▶ The input
%%
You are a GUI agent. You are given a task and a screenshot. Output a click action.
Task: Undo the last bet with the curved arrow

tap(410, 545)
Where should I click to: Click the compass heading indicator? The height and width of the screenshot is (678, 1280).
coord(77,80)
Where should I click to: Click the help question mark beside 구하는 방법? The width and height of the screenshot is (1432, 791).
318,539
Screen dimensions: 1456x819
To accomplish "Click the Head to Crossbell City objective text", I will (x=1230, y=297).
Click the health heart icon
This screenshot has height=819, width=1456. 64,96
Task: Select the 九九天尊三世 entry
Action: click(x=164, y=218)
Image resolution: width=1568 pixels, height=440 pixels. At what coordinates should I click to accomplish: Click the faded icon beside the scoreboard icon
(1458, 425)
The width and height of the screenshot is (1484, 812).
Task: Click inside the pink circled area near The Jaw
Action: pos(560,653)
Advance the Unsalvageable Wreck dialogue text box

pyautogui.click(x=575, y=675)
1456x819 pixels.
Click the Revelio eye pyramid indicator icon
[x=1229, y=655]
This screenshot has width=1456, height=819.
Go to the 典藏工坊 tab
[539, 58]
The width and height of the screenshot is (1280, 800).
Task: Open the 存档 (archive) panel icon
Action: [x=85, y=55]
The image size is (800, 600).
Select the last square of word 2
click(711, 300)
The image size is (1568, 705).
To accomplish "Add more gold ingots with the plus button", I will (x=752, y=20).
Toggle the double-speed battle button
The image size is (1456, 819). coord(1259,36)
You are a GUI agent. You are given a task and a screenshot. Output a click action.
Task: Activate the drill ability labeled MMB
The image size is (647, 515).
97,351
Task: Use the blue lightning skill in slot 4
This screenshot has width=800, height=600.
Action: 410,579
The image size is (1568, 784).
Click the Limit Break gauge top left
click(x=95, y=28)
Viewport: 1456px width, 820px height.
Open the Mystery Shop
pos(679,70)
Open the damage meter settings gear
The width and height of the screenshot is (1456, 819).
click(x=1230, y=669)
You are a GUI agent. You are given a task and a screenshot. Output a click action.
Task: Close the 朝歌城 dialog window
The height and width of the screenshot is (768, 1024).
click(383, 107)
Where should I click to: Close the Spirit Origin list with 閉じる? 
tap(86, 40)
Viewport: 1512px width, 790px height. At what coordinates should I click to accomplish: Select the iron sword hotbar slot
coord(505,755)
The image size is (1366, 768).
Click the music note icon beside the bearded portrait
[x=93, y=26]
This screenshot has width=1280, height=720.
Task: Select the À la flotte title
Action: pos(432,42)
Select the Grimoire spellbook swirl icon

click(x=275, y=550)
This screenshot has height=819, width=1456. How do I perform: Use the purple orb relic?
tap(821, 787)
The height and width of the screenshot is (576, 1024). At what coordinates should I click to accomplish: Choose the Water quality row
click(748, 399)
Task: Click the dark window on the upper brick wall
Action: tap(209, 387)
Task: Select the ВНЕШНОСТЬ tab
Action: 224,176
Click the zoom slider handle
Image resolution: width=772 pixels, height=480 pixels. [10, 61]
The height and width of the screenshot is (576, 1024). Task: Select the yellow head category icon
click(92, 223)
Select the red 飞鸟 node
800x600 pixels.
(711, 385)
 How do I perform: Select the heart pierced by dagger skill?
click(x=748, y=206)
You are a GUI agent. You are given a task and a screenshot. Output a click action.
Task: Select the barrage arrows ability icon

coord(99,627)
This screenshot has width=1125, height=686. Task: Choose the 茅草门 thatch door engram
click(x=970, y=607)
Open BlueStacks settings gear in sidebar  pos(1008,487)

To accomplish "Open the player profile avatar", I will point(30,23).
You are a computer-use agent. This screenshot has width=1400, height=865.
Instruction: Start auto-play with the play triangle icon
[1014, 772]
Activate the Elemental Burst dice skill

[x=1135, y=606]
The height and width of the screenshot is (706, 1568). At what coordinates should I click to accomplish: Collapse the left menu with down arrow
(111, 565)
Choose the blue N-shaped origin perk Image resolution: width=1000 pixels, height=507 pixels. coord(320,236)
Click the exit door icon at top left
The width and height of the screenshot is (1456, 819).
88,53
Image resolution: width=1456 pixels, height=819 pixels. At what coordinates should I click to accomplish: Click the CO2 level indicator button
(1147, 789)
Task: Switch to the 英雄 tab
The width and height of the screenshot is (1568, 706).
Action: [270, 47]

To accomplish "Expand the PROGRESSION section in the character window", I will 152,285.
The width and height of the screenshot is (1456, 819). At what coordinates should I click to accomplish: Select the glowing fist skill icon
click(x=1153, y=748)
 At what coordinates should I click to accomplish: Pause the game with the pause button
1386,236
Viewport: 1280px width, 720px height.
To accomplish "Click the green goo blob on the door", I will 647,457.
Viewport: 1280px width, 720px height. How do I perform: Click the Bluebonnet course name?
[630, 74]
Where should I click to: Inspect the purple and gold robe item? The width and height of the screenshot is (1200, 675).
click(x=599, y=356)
%%
▶ Request
Count the lines of the data above that contain the string "heart", and reply with only that number.

▶ Task output
2